The Wolf hesitated; but Bulldog's right hand rested carelessly on his belt. Slowly the Wolf lifted his arm till his fingers touched the wooden rail, saying, surlily:
"I ain't got no truck with you; I don't want no proposition from a man that plays into the hands of the damn police."
"You can cut out the rough stuff, Wolf, while there's a lady present."
Carney deliberately turned his shoulder to the scowling man, and said, "How d'you do, Miss Holt?" touching his hat. Then he added, "Seth, locate a bottle on the bar and deal glasses all round."
As Long deftly twirled little heavy-bottomed glasses along the plank as though he were dealing cards, Carney turned, surveyed the room, and addressing a man who sat in a heavy wooden chair beside a square box-stove, said: "Join up, stranger – we're going to liquidate."
The man addressed came forward, and lined up the other side of Jack Wolf.
"Cayuse Braun, Mr. Carney," Seth lisped past his fat cigar as he shoved a black bottle toward Bulldog.
"The gents first," the latter intimated.
The bottle was slid down to Cayuse, who filled his glass and passed it back to Wolf. The latter carried it irritably past him without filling his glass.
"Help yourself, Wolf." It was a command, not an invitation, in Carney's voice.
"I'm not drinkin'," Jack snarled.
"Yes, you are. I've got a toast that's got to be unanimous."

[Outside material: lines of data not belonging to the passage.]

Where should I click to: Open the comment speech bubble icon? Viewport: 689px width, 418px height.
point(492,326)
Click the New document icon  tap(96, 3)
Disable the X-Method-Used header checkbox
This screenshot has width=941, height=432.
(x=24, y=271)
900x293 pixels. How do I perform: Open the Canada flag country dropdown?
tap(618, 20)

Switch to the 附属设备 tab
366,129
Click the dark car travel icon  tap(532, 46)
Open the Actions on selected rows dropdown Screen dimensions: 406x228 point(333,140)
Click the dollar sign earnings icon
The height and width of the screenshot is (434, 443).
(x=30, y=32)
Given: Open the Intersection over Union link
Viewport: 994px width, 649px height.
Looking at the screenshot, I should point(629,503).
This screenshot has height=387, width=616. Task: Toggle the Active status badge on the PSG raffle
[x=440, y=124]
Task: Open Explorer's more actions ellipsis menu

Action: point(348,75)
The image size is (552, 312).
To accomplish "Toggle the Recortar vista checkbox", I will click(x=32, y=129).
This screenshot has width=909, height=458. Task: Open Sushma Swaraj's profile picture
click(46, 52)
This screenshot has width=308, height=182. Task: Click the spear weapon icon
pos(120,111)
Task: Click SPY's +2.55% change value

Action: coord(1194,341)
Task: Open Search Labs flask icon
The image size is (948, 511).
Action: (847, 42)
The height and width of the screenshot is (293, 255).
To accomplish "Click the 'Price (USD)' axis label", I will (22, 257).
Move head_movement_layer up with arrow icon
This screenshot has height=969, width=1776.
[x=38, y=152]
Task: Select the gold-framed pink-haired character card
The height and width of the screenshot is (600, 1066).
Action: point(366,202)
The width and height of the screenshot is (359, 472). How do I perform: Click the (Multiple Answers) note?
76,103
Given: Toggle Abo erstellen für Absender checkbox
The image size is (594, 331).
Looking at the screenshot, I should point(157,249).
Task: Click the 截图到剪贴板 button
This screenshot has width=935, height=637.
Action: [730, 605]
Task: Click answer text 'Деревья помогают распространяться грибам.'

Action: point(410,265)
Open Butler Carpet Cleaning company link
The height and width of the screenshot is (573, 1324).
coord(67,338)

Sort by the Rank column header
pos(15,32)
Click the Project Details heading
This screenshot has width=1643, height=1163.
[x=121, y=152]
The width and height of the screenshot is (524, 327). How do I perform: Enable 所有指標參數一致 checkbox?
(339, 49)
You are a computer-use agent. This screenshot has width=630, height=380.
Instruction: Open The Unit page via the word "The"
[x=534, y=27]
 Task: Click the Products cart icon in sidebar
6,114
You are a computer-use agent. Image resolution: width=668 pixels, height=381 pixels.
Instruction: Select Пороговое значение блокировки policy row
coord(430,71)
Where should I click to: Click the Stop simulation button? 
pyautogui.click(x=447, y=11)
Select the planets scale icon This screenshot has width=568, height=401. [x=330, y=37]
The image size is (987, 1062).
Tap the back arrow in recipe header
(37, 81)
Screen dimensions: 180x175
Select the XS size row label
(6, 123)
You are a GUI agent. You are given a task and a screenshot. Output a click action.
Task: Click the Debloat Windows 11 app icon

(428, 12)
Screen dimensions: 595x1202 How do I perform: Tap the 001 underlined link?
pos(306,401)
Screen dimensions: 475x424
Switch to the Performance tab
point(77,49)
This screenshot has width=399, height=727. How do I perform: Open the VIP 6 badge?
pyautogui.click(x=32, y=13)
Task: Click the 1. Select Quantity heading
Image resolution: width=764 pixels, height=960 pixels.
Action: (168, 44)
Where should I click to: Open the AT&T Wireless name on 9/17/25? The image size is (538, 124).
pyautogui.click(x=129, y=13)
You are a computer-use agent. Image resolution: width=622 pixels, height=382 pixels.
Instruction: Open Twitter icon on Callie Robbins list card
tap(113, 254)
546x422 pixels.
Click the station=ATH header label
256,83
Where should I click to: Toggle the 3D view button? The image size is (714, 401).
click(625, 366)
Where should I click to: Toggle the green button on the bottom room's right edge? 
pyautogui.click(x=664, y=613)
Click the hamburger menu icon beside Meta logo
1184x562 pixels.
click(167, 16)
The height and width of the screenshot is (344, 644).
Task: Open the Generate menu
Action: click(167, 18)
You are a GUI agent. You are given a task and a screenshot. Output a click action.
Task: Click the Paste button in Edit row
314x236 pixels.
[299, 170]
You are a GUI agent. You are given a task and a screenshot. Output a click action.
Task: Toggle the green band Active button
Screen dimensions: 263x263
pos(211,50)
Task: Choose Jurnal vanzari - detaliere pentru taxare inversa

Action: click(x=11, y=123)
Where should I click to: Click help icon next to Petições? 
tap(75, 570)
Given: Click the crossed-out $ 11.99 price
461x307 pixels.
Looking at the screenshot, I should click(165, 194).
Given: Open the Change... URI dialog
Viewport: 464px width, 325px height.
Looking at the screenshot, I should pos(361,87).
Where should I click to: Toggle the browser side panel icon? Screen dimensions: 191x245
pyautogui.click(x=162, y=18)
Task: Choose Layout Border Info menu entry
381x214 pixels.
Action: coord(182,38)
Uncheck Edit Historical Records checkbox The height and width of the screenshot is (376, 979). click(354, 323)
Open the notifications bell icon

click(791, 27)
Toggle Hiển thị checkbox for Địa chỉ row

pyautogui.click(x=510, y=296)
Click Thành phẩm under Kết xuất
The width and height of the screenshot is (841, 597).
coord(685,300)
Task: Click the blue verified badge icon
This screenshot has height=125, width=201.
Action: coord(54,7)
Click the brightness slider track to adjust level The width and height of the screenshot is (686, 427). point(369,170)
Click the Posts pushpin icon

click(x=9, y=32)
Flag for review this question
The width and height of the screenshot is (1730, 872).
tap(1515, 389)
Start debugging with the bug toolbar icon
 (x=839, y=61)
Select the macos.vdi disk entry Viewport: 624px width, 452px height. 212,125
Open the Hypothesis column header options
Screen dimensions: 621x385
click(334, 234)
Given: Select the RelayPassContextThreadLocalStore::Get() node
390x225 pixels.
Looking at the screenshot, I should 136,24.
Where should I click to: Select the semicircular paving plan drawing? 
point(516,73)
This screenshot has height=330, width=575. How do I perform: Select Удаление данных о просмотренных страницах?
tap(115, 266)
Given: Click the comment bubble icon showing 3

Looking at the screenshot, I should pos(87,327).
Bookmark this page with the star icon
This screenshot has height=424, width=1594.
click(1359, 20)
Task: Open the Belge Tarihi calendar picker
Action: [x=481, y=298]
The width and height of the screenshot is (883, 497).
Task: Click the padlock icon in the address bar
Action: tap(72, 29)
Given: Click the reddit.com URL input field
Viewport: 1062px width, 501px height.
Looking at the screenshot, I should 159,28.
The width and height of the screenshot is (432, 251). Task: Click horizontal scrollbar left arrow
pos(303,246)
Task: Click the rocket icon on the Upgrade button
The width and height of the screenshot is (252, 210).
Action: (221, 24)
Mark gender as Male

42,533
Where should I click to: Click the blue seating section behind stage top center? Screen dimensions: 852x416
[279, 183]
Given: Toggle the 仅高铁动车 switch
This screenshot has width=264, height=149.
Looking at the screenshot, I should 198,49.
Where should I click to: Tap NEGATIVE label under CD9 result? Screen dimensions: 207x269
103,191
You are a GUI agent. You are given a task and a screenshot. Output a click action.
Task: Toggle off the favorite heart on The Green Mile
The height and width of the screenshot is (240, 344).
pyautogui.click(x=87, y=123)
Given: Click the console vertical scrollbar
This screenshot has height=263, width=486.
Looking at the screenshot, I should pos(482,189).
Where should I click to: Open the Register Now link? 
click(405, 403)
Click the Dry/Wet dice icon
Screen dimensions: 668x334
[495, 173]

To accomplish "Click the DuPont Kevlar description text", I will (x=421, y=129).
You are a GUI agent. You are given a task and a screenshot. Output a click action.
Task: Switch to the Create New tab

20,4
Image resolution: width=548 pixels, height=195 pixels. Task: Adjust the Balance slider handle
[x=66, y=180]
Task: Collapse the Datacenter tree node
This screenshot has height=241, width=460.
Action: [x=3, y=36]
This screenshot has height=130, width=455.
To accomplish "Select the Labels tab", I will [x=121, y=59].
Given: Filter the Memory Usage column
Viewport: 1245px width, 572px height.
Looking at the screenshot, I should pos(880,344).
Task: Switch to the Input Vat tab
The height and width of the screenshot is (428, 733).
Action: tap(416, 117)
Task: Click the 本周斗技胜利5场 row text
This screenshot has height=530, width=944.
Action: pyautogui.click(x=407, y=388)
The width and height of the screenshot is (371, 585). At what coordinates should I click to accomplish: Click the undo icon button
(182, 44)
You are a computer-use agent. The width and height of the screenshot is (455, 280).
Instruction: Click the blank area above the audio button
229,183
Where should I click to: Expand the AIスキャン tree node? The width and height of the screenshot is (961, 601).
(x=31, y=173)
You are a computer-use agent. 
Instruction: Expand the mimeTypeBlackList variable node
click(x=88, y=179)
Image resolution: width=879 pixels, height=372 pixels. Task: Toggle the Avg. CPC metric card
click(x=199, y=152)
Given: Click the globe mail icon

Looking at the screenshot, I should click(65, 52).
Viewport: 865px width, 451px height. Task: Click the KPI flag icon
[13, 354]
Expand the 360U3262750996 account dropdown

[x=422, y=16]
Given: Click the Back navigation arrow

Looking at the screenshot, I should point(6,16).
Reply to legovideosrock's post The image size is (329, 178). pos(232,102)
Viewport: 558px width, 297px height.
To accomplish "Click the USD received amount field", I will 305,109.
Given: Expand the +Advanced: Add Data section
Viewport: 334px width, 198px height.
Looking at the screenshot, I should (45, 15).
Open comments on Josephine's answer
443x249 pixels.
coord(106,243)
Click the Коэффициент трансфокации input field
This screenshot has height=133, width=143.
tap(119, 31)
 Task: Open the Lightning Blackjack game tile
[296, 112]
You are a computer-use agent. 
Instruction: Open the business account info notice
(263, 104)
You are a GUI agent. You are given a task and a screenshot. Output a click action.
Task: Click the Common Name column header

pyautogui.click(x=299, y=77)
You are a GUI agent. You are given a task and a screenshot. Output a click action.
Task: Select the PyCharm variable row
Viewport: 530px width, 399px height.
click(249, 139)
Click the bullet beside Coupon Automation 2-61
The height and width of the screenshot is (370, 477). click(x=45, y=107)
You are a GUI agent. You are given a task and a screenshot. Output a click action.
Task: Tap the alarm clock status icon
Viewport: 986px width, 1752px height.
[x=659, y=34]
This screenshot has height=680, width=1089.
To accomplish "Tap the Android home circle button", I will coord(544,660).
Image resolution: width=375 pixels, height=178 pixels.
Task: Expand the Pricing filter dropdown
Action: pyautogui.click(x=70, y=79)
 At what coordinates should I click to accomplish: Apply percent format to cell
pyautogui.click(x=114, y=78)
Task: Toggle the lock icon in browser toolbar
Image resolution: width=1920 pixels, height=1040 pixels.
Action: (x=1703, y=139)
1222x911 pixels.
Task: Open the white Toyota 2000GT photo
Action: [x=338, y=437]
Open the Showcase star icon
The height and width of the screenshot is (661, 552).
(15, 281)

Seth, with a wink at Wolf, tipped the bottle and half filled the latter's glass, saying, "Be a sport, Jack."
As he turned to hand the bottle to Carney he arched his eyebrows at Jeanette, and the girl slipped quietly away.
Bulldog raised his glass of whisky, and said: "Gents, we're going to drink to the squarest little woman it has ever been my good fortune to run across. Here's to Miss Jeanette Holt, the truest pal that Seth Long ever had —Miss Jeanette Cayuse and Seth tossed off their liquor, but the Wolf did not touch his glass.
"You drink to that toast dam quick, Jack Wolf!" and Carney's voice was deadly.
The room had grown still. One, two, three, a wooden clock on the shelf behind the bar ticked off the seconds in the heavy quiet; and in a far corner the piping of a stray cricket sounded like the drool of a pfirrari.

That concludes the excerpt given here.